У родильницы открылось кровотечение, которое было побеждено, остановлено, но за это время произошло непоправимое.
Крысы заживо сожрали у детей кожу и часть лицевых мышц, но дети остались живы. Они стали туловищами без лиц, людьми без будущего. Хвостатые твари чувствовали запах молока, которым были накормлены новорождённые близнецы, и за прикрытой дверью совершили своё чёрное дело.

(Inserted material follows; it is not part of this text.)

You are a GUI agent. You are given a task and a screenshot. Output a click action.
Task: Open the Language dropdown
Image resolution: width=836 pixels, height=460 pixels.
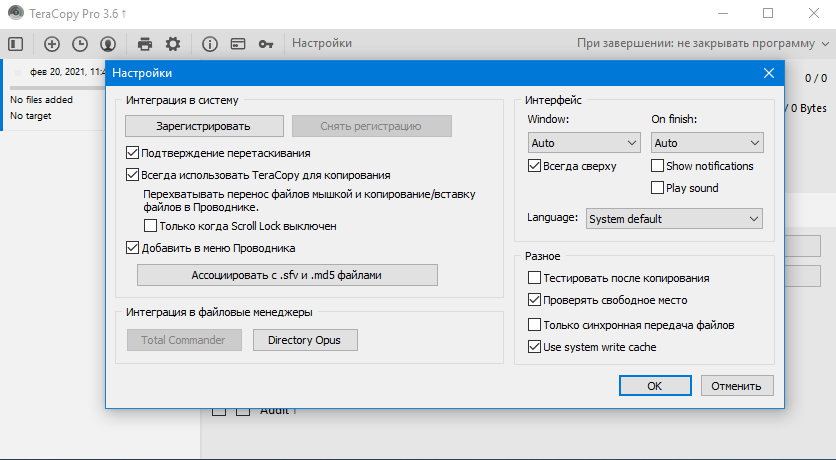673,218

Так Всевышний наказал мать этих детей, или судьба забыла позаботиться о них с самого появления на свет, но факт – упрямая вещь. Дети живы, они быстро набирали вес, едва пошли на поправку после чудовищной работы грызунов, они уже научились читать и пошли бы в этом году в школу, если бы им сделали операции, нашли бы деньги и донора для трансплантации. Но теперь им придётся жить инкогнито всю жизнь, и работать на операции самим, потому что у их матери нет такого огромного заработка, а педиатры посоветовали их умертвить еще в младенчестве, разглядывая их лица и сочувственно кивая.
Мать с утра до ночи работает, бывает, в две и даже в три смены, приходя с работы, боится зайти в комнату, где спят её дети, потому что то, что она увидит на подушке, может нанести непоправимый ущерб психологически неподготовленному человеку. Привыкнуть к такому нельзя. Человек может привыкнуть к любому уродству, но не к изувеченному лицу своего родного ребёнка, а тем более двух детей-близнецов. За трудовое время уходят грустные мысли, в ее мечтах дети с красивыми лицами. Силен был похотливый красавец, соблазнивший ее на сеновале, да и сама она пользовалась успехом в клубе на танцах, а вот не повезло так: не хватило духу отбиться от спешной варварской любви.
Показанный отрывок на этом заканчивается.